Robinhood is getting ready to increase its price of equity trading to $4.99 a trade. The company raised $100 million at a $3 billion valuation from Goldman Sachs and others to expand beyond a limited retail bank account. To make more cash, it’s bringing the stock market closer to people than anything already on the market.

Today Robinhood announced a strategic investment by e-commerce giant Morgan Stanley. As a result, Morgan Stanley will become Robinhood’s preferred stock trading broker. While Morgan Stanley isn’t taking a stake in Robinhood, the two will work together to encourage more people to trade.

Robinhood CEO Baiju Bhatt told me Morgan Stanley “will help us broaden our reach by providing the best trading experience in the industry at the price people can trust.”

“Morgan Stanley has been at the forefront of innovation and client experience and their inclusion into our leadership team is a privilege” Bhatt added.

Robinhood entered the public spotlight when Facebook launched its debit card and launched the option to transfer money between friends. Later, Robinhood gained a following by letting users trade their Facebook friends’ stock simply by checking out friends’ profiles.

Robinhood began in 2014 with a retail bank account, but later pivoted to being a more robust alternative to the stodgy stock exchanges. It’s the first place I’ve noticed when someone has gone to the trouble of opening a brokerage account. When someone doing so isn’t coming from Robinhood’s app, it’s because they don’t want to spend money or they don’t want to lose money. They’re using a quote wallet like Coinbase or Robinhood’s partners instead.

But Bhatt tells me Morgan Stanley’s stock exchange business and trading expertise “will be a huge edge for us”. Bhatt says “We’re an important financial service provider to young adults today who haven’t been exposed to it.” This partnership will encourage new clients to open equity trading accounts, and help grow Robinhood’s business.

Before Robinhood’s $100 million fund raise in April, it could only offer stock trades with a minimum price of $0.50 a share. You’d get the price of the stock if you bought it, not the price on which you sold it, so it could take your money and then make another buck for itself.

“We need to be closer to the user” Bhatt told me about the long awaited price increase. But not every investor will be happy. As the CEO explained in a letter to shareholders, “it will be possible for some retail investors to lose money with our new rate structure.” That, though, could draw more revenue from the few who buy and sell it.

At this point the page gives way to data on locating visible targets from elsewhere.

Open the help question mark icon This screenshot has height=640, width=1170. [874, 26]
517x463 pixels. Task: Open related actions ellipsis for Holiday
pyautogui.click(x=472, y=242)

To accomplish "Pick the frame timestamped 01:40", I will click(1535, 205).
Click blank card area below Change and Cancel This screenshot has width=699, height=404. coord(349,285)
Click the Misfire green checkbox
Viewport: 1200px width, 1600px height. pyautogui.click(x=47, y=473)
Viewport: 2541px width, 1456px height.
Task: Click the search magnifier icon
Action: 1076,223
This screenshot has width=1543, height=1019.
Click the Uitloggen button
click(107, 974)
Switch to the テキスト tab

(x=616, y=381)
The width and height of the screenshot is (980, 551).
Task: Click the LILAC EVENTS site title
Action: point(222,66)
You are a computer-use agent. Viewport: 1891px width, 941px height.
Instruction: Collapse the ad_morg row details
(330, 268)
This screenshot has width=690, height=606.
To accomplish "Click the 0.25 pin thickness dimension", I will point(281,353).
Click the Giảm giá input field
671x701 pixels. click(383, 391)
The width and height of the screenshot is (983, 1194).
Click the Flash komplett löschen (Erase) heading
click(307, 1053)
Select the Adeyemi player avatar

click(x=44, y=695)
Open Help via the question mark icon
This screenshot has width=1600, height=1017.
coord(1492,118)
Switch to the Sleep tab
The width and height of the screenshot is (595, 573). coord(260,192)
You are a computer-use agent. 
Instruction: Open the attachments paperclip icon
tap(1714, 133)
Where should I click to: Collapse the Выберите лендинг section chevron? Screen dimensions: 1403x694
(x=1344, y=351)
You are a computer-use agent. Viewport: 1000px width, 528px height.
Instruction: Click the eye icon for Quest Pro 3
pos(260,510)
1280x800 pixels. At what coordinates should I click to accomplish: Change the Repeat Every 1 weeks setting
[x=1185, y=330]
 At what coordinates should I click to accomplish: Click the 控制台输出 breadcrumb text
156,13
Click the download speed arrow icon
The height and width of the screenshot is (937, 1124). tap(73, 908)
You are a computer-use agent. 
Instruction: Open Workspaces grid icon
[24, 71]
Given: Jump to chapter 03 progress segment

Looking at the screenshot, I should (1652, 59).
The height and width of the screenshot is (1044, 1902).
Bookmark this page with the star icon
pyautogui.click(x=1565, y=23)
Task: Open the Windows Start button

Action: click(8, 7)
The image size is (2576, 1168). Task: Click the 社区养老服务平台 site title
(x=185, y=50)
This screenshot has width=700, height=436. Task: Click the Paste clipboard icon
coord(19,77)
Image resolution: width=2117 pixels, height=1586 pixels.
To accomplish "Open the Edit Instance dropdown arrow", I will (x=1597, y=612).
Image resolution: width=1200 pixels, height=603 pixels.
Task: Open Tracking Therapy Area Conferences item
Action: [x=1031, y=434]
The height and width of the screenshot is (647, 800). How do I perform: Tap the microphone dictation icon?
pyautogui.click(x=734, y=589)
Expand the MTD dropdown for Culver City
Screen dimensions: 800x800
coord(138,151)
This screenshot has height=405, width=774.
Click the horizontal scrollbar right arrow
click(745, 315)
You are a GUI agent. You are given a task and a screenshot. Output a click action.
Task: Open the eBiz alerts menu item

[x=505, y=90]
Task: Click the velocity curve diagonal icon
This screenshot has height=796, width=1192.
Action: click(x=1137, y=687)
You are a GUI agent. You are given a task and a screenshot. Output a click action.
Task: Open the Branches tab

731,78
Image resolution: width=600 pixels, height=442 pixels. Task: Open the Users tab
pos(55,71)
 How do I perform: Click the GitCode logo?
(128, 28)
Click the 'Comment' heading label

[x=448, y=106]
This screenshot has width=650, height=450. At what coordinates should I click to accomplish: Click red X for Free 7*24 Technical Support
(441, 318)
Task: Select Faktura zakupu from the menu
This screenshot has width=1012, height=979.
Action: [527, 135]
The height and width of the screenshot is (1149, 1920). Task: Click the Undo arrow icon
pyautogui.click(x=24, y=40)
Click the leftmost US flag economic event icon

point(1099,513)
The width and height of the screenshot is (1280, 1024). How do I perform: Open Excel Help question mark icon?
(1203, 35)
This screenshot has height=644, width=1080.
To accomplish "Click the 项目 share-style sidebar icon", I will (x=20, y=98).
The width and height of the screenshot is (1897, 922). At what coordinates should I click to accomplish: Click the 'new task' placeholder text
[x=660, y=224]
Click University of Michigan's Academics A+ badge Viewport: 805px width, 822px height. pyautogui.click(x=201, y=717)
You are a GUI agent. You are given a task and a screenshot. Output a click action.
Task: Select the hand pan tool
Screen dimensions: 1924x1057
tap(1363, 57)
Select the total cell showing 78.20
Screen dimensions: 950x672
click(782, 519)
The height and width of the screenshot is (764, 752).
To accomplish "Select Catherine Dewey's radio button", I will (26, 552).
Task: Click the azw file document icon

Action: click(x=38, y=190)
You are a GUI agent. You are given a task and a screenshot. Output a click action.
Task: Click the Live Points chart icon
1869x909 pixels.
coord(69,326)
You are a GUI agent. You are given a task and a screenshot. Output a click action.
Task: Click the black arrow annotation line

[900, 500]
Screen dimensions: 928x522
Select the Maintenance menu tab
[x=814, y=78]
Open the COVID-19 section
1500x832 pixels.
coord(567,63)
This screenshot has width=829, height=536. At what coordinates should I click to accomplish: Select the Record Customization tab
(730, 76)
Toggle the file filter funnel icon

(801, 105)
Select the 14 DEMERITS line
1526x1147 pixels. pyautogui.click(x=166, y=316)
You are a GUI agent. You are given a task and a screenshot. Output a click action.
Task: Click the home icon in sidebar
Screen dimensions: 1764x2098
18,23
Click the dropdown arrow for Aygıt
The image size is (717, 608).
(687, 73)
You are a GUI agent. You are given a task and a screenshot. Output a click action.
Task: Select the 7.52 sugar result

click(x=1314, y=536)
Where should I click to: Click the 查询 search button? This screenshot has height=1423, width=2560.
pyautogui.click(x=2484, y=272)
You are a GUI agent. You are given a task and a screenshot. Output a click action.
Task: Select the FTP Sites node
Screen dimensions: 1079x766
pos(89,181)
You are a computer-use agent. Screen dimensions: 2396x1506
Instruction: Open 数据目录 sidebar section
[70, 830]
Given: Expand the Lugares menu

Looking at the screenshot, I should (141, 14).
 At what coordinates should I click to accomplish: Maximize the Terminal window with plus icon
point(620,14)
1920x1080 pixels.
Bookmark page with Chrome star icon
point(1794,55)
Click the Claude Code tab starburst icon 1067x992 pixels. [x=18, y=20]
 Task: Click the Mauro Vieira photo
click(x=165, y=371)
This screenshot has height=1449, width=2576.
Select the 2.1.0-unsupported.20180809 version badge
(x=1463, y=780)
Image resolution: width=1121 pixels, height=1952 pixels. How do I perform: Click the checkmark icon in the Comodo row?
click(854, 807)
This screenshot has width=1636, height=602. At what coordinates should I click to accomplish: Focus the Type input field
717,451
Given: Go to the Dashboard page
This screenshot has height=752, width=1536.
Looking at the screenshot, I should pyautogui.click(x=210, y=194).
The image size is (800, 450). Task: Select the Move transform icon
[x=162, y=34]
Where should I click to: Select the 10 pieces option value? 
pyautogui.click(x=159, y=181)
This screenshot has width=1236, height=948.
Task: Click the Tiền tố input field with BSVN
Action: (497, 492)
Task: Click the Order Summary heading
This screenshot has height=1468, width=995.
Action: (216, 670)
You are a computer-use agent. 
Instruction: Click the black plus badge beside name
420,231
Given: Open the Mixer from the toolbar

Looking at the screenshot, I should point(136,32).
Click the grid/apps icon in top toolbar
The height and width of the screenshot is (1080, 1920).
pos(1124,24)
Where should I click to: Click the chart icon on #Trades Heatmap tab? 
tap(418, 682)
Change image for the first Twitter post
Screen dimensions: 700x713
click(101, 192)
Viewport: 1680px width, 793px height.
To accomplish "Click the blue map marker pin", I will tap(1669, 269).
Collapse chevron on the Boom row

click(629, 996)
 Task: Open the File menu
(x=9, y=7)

Robinhood says it can bring an uptick in retail stock volume. The average price per trade is $11.68 now, and if it could get up to $20 a share, that would earn Robinhood $100 million extra per year. To put that into perspective, the company will need just $450 million to pay down its $740 million debt in cash and fees. That makes Robinhood worth a lot of money even before any potential revenue increase.

The also plan to go after small retail investors with automated investing tools. That could make investors far more comfortable than when they’d have to meet with a human broker and take a stab at a stock market simulator to figure out which ones to buy and sell. Bhatt expects institutional brokers to pick up the small retail trader-driven volume.

Meanwhile, Robinhood could one day offer this investing at better prices. Perhaps we’ll see it flippantly suggest you take a punt with your cash. After all, if Morgan Stanley already thinks you’re ready to trade in the real world, it has earned that right.